— По-вашему, продукты дорожают по объективным причинам?
— Конечно. К 2008 году произошла переоценка стоимости земельных и продовольственных ресурсов, все осознали, что они ограничены, а рост населения продолжается. В 2006-2007-м цены были даже где-то на 25% выше, чем сейчас, и они привели в сектор гигантский капитал: пришли крупные компании, стали покупать современную технику, удобрения. В 2008-м, произошел рост урожайности во всем мире — цены на пшеницу упали чуть ли не в три раза. Одновременно кризис заставил людей стать более рациональными в инвестициях, многие стали изымать деньги из аграрного сектора. Проблема в том, что сложилось сразу несколько уникальных факторов.
— Но таков аграрный рынок, можно учитывать его цикличность и избегать скачков цен?
— В западных странах все эти факторы нивелированы госсубсидиями и страхованием урожая. Американский колхозник захеджирован от рисков: прежде чем сеять, он звонит на ближайший элеватор, например, компании Dreyfuss, и узнает фьючерсные цены, понимает, по какой цене у него закупят, скажем, бушель кукурузы, затем смотрит, сколько стоят горюче-смазочные материалы, пестициды всякие, то есть заранее определяет прибыль. С расчетами он может прийти в банк и получить кредит на 60-70% контракта с Dreyfuss. Таким образом, во-первых, его доход всегда понятен, во-вторых, он начнет сеять ту культуру, которая окажется востребованной. А вот у нас такого нет, из-за этого происходит сокращение посевных площадей. Считается, что урожайность упала из-за засухи, но это не совсем так, она могла бы сократиться меньше.
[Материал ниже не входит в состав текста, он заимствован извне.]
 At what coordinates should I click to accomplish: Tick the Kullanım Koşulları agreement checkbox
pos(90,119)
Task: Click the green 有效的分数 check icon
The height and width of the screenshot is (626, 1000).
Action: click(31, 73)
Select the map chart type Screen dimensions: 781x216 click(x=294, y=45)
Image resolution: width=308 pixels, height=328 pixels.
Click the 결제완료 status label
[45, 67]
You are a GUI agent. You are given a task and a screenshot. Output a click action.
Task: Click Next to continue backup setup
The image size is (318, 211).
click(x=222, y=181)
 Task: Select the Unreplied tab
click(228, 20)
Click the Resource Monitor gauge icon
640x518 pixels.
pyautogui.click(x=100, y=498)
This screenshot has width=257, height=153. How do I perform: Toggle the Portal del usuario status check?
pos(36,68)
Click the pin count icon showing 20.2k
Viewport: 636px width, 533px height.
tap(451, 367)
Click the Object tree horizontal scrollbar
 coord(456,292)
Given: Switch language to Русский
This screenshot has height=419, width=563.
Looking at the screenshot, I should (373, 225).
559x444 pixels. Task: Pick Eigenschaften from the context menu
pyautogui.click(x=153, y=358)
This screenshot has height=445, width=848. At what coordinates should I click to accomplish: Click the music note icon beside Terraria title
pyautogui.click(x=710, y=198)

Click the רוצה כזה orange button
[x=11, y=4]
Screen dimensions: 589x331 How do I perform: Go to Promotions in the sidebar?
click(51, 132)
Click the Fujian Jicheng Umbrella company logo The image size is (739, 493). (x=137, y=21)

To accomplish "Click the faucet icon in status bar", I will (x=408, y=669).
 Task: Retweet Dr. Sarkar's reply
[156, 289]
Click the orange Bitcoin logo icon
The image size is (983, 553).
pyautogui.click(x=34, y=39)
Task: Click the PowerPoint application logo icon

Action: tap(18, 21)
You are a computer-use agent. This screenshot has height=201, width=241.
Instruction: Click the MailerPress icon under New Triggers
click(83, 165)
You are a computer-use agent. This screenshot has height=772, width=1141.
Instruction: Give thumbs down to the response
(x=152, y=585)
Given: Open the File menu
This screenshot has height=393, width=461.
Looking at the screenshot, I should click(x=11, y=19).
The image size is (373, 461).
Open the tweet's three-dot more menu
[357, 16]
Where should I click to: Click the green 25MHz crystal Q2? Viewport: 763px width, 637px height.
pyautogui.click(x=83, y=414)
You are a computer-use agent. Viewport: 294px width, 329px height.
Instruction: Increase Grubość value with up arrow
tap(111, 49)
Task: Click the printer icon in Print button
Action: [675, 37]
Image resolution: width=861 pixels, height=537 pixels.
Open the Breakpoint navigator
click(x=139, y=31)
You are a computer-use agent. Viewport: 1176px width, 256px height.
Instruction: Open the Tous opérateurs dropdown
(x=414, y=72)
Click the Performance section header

— Но у нас есть механизм государственных зерновых интервенций…
— Да, пшеницу можно хранить три-четыре года. Но остается одна из основных проблем — несбалансированность позиций зернотрейдеров. Они не могут себе позволить долгое хранение: на собственных элеваторах это стоит 20-30 руб. в месяц за тонну, допустим, пшеницы, а на сторонних, то и 100 руб. за тонну. Получается около 1,2 тыс. руб. в год, то есть до 25% продажной стоимости этого зерна. Никто в мире долго не хранит зерно.
— И все-таки имеют место спекуляции?
— Профессиональных спекулянтов на этом рынке нет, по крайней мере лично я не видел ни одного. Чтобы спекулировать на зерне, легче всего позвонить в инвестбанк и купить фьючерсов на Чикагской бирже. А возиться с продуктом — это очень сложно.
— Но взвинченные цены на бирже — это же ориентир для всех. Хлебокомбинат повышает отпускные цены на хлеб не пропорционально подорожанию муки и ее доли себестоимости, а потому что есть определенные ожидания…
— Такое может быть, но это скорее следствие монопольного положения на рынке данного комбината, а не роста цен на муку. Я вообще считаю, что цены, учитывая все объективные факторы, должны быть еще выше. Если в 2011 году урожай не превысит 77 млн тонн, то, думаю, цены повысятся еще на 30-33%. Снова придет крупный капитал, аграрные компании будут проводить IPO.
— Кстати, о монопольном положении. ФАС штрафовала и поставщиков, и ритейлеров — за так называемые сговоры…
— Если к объективным факторам добавляются еще и сговоры, это влияет на ситуацию. Возьмите гречку. У нас в стране производят гречку десятки тысяч хозяйств, рынок не монополизирован. И вот, цены повышаются одновременно и одинаково в трех-четырех сетях. Если честно, верится с трудом, что разные менеджеры могли вот так принять одни и те же решения в одно время. Они говорят, что мониторят цены друг у друга, но тогда это тоже некий обусловленный сигнал, элемент сговора. Когда люди ведут себя одинаково, это уже не конкуренция.
— Сбербанк участвовал во встречах госбанков и государственной Объединенной зерновой компании (ОЗК), речь шла о том, чтобы передать ОЗК заложенные им активы…
— Огосударствление аграрного сектора — это путь к заниженной производительности труда. У Сбербанка нет в залоге сельскохозяйственных активов. Пока на этом рынке есть Россельхозбанк, выдающий деньги, которые не обязательно возвращать, другие банки вряд ли могут быть заинтересованы в этих операциях.